With the pictures left out, write out the records verbatim.
EXTRACTED MATERIAL section start
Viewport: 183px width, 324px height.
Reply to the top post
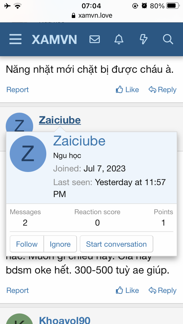162,90
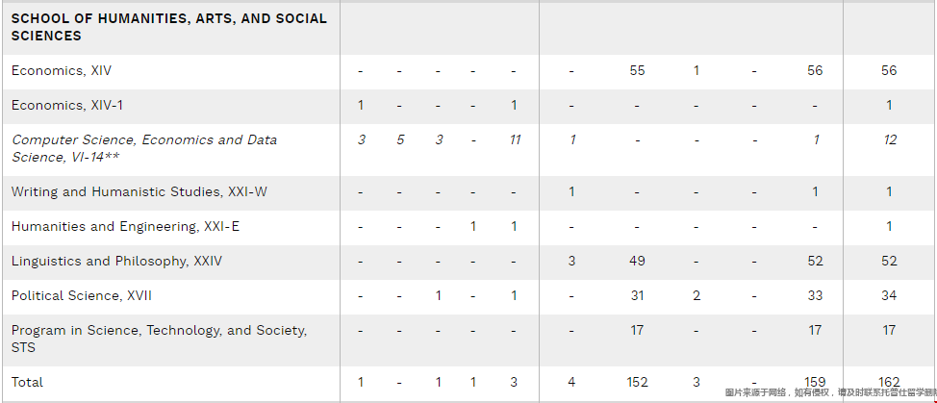This screenshot has width=937, height=403.
Task: Select the 33 value in Political Science row
Action: point(815,295)
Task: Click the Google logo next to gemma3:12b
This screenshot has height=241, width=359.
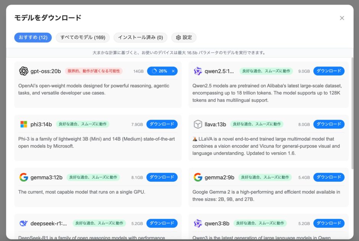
EXTRACTED MATERIAL section end
TASK ANSWER:
Viewport: 183px width, 324px height.
Reply to the top post
162,90
This screenshot has width=937, height=403.
Task: Select the 33 value in Political Science row
Action: point(815,295)
Task: Click the Google logo next to gemma3:12b
This screenshot has height=241, width=359.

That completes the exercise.